Kansas City was the first to get Google Fiber, and the service came with a promise to help close the “digital divide."
Google offered traditional-speed Internet service for free, after users paid a $300 installation fee. That put off many renters.
And, though Google Fiber wired schools in its service area for free, some feared that the proliferation of ultra-fast Internet could exacerbate, rather than alleviate, the gap between digital haves and have-nots.
HUD Secretary Julian Castro says Google Fiber providing free gigabit service beginning in Kansas City’s West Bluff housing project, will change lives.
“For families here, at West Bluff, the days when young folks had to research a paper using the Wi-Fi at McDonalds, or research a paper using a library computer, are over,” said Castro during a visit to West Bluff Wednesday.

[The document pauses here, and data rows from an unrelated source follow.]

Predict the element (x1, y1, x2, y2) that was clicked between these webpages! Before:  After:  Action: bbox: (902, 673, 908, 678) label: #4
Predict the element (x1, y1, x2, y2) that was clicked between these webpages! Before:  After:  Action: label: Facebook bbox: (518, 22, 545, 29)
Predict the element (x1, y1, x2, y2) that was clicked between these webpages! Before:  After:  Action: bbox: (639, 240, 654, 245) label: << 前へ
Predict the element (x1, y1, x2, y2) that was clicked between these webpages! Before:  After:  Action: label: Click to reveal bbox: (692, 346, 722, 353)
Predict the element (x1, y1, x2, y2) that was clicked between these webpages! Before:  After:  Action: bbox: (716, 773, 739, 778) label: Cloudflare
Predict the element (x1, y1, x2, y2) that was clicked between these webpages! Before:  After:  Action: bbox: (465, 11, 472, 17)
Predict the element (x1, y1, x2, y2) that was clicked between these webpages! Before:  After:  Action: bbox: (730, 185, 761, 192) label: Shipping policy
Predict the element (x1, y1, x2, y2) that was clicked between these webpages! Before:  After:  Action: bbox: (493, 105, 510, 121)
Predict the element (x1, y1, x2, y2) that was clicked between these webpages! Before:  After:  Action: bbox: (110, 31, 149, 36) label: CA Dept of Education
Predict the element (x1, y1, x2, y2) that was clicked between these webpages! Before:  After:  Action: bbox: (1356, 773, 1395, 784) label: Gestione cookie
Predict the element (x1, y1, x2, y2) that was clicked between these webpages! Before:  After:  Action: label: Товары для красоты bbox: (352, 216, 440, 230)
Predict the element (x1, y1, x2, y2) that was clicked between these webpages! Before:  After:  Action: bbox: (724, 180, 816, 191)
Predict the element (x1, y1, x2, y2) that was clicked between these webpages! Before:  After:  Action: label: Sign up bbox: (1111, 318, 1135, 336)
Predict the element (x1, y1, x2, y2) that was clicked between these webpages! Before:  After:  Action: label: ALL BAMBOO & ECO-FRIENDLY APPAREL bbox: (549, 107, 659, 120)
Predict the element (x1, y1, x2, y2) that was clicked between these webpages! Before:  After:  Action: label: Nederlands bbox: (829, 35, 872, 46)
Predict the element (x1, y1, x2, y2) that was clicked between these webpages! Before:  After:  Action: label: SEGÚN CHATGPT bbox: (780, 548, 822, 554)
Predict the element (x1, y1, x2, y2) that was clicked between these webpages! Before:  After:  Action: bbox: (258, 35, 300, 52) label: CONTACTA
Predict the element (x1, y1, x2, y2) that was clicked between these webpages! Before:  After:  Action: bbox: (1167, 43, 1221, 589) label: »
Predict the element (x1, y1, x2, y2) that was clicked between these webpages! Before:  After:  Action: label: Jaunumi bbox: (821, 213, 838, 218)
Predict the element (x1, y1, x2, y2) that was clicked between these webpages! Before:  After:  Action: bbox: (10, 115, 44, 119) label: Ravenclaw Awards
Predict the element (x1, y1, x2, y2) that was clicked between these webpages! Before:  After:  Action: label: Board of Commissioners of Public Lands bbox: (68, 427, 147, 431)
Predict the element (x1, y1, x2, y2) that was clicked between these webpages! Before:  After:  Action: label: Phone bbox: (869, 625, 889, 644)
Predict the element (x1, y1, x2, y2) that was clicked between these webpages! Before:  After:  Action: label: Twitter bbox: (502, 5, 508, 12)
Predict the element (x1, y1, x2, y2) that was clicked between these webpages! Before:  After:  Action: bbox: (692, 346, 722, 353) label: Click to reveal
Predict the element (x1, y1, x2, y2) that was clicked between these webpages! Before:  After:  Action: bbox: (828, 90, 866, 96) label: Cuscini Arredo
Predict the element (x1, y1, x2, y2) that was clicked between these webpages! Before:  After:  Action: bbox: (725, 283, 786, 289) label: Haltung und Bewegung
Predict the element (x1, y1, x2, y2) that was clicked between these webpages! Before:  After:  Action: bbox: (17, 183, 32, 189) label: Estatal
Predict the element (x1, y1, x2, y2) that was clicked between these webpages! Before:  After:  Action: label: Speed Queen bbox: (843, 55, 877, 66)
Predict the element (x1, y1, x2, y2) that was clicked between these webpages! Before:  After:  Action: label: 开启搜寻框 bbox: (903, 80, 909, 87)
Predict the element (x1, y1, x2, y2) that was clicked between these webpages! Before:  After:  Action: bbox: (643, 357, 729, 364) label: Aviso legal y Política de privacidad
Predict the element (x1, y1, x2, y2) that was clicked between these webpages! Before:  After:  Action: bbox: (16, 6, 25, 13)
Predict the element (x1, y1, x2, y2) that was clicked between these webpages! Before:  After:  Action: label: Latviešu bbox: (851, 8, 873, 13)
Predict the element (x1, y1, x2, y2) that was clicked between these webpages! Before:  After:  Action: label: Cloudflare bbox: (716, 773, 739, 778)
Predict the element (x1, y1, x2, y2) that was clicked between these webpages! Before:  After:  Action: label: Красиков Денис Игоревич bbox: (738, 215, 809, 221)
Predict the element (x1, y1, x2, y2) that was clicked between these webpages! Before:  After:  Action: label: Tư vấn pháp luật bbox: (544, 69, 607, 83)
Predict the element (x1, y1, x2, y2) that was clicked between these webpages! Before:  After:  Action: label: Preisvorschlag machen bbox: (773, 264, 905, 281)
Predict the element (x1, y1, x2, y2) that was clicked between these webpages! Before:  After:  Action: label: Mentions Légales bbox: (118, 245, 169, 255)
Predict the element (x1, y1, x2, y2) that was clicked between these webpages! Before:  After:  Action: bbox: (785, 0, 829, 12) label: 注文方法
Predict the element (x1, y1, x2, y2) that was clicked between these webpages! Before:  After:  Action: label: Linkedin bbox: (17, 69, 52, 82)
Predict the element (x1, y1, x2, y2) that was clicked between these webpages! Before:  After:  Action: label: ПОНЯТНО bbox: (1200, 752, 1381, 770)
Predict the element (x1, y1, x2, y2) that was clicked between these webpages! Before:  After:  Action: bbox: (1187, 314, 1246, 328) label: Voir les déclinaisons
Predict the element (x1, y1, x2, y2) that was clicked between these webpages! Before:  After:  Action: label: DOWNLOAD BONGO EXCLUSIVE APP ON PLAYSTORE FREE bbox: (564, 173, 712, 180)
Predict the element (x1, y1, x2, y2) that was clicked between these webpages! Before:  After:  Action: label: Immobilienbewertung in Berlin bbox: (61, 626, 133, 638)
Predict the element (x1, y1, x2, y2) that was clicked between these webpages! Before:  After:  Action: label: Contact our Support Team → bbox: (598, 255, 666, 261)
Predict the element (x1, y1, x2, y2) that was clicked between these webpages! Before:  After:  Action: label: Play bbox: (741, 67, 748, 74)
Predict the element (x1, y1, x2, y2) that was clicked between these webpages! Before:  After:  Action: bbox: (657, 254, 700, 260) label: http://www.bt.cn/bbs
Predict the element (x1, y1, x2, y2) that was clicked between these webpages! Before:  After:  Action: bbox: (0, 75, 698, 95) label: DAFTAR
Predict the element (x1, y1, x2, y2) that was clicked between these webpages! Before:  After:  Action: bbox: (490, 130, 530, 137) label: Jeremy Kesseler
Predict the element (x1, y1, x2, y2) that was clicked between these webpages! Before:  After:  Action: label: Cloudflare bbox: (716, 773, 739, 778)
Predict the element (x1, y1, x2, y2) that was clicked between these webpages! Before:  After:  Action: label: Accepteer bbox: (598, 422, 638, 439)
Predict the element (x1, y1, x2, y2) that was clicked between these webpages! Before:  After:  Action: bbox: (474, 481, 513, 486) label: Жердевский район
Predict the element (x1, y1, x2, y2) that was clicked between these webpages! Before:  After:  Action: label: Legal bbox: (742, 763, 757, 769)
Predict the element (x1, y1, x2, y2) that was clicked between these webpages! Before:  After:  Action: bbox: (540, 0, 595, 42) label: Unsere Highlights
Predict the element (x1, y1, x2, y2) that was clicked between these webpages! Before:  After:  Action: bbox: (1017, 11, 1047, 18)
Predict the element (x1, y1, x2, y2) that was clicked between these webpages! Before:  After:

Castro would like to say the same of all public housing residents.
The Obama administration’s ConnectHome initiative aims to hook up something on the order of a quarter million low income households in 27 cities and a Native American reservation. That work has begun in other cities, but not with the deluxe service Google Fiber plans to provide to some 1,300 low-income households here.
“This is the first time that low-income Americans will have access to free, gigabit speed Internet, said Castro. “That is something that everyone in Kansas City ought to be proud of.”
Proud because Kansas City’s selection for this first wasn’t happenstance. As the first Google Fiber city, Kansas City has been grappling with digital disparity more purposefully than many places, and that struggle has been led by a fellow named Michael Liimatta.
Liimatta founded and led an organization called Connecting for Good in Kansas City, with a mission of providing, not just access to the Internet, but also computers, and training to low income citizens. Last year, the Obama administration tapped him to lead its ConnectHome initiative.
“They wanted someone who really knows, from the grassroots,” says Liimatta.
Liimatta says the work going on in Kansas City has informed Internet service providers, as well as policy makers.
“Google is learning what it means to close the digital divide too,” he says. “I think through the efforts of the very robust digital inclusion community and partnerships going on in Kansas City, they’ve also learned to close the digital divide and it’s become more important to them.”
Liimatta says Kansas City is a “mentor city” in dealing with the digital divide.